There was one small development. Gael Linn settled a civil action for an undisclosed sum in 2011, over a case of abuse from the 1960s. A search in the Department of the Gaeltacht on foot of a freedom-of-information request yielded no records. That is surprising given that Éamon Ó Cuív said this week that, when minister in the late 1990s, he had become aware of Ó Lubhlaí’s abuse and had informed officials.
How did he get away with it? There have been conspiracy theories, including that he was a State informer about IRA activities and was therefore protected. Less fanciful is the suggestion that his stature meant people tended not to believe the allegations. Crucial, too, were the failures by the Garda, the DPP or both, and by other authorities.
There is also a strong case for an inquiry into when the Department of Education learned of Ó Lubhlaí’s activities and what actions, if any, it took about the career-long contact between a suspected paedophile and children in the classroom.

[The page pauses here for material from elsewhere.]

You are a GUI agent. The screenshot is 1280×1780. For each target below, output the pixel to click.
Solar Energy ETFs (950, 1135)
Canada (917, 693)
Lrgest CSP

The Department of Education and Skills says it is “reviewing its records” to establish if child-protection concerns were raised with the department “concerning the person in question and if so what steps were taken on foot of this contact”.
Ó Conchubhair has felt furious that Ó Lubhlaí was never punished. He says he is lucky that his wife and their children have been rocks of support throughout. “I don’t want closure,” he says. “I want this and him to be exposed.”